Bootstrapping Vivid: ERROR failed to bootstrap environment, Permission denied (publickey), ci-info: no authorized ssh keys fingerprints found for user ubuntu

# Scenario
A user needs Unit 0 to be Vivid. The user manually sets default-series: vivid in ~/.juju/environments.yaml, then issues `juju bootstrap`.

The bootstrap times out after the default 10 minute wait, with: "ERROR failed to bootstrap environment: waited for 10m0s without being able to connect: Permission denied (publickey)."

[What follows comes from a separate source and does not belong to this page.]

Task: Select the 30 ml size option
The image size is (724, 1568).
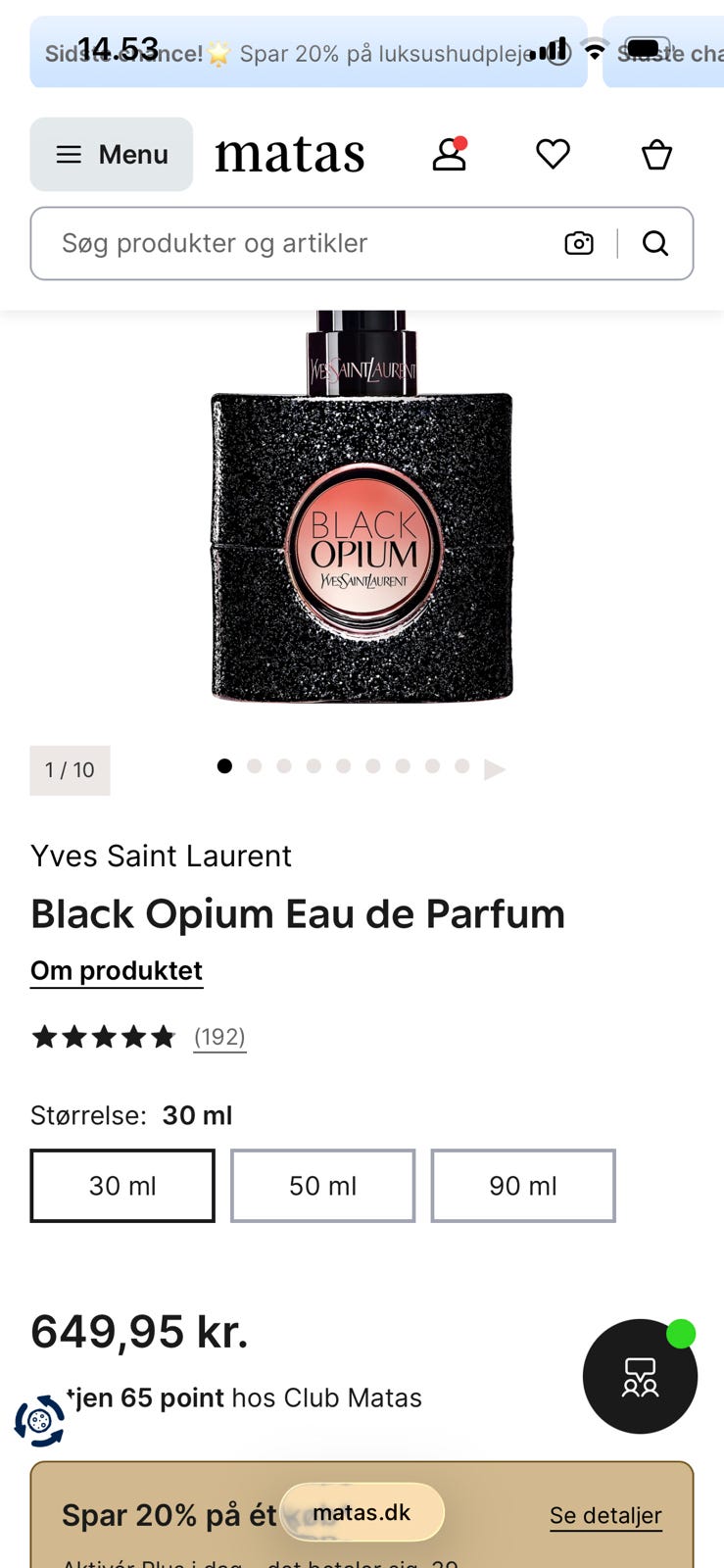Action: pos(122,1186)
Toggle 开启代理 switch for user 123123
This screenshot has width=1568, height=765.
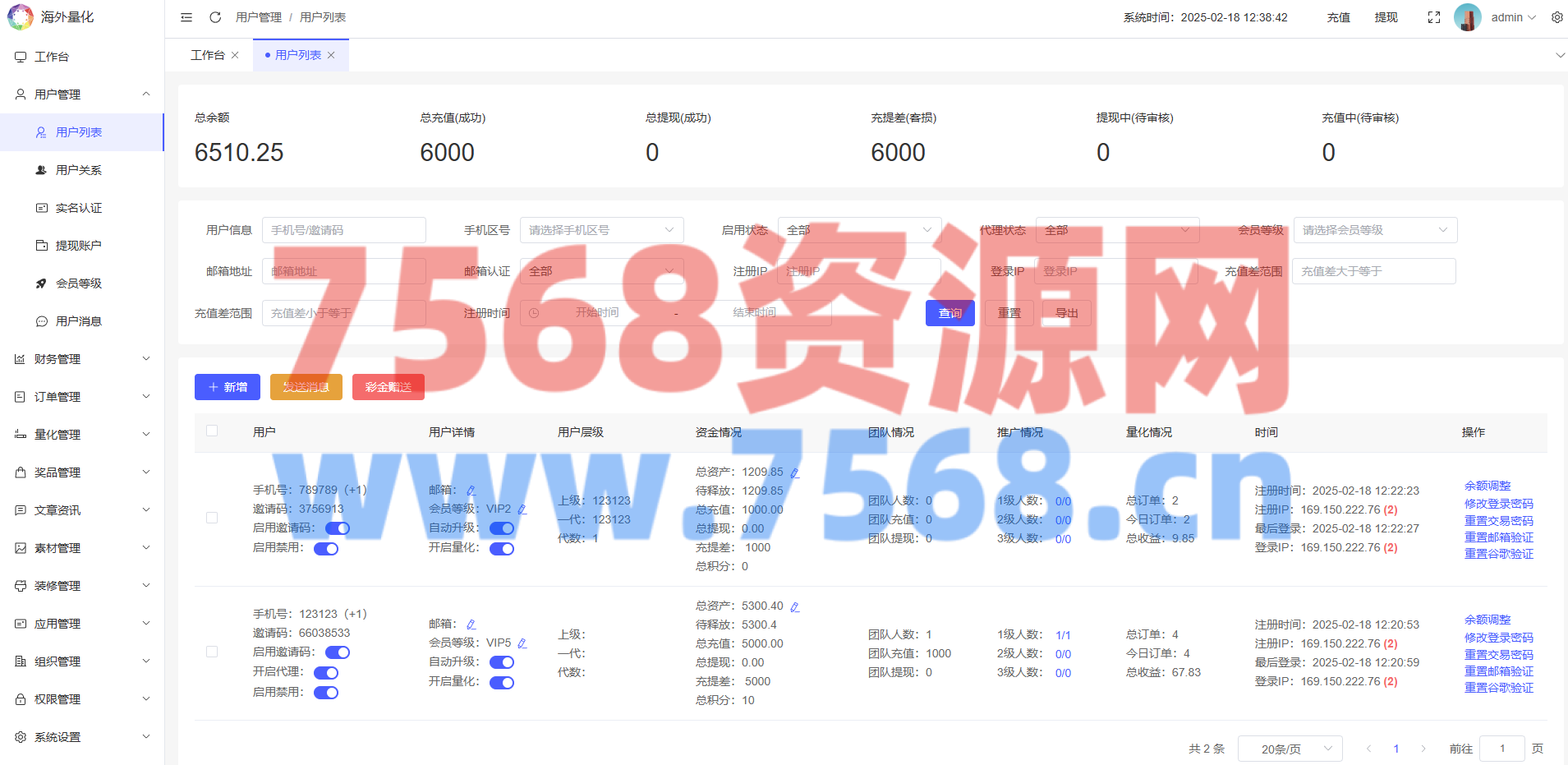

The user cannot open an ssh session to the new instance using the local user keys, nor the keys in ~/.juju/. Juju stat and juju debug-log do not provide details as the bootstrap node cannot be contacted. Information is collected via nova console-log.

The same user procedure does bootstrap successfully when default-series is set to utopic or trusty. This issue has been confirmed using two juju providers: openstack provider (serverstack) and maas provider (dellstack). It has been confirmed on juju-core 1.21.1-0ubuntu1~14.04.1~juju1 and 1.22-beta3-0ubuntu1~14.04.1~juju1.

# The bootstrap node's nova console log reveals trouble:
Cloud-init v. 0.7.7 running 'modules:final' at Tue, 24 Feb 2015 00:44:33 +0000. Up 11.03 seconds.
ci-info: no authorized ssh keys fingerprints found for user ubuntu.
ci-info: no authorized ssh keys fingerprints found for user ubuntu.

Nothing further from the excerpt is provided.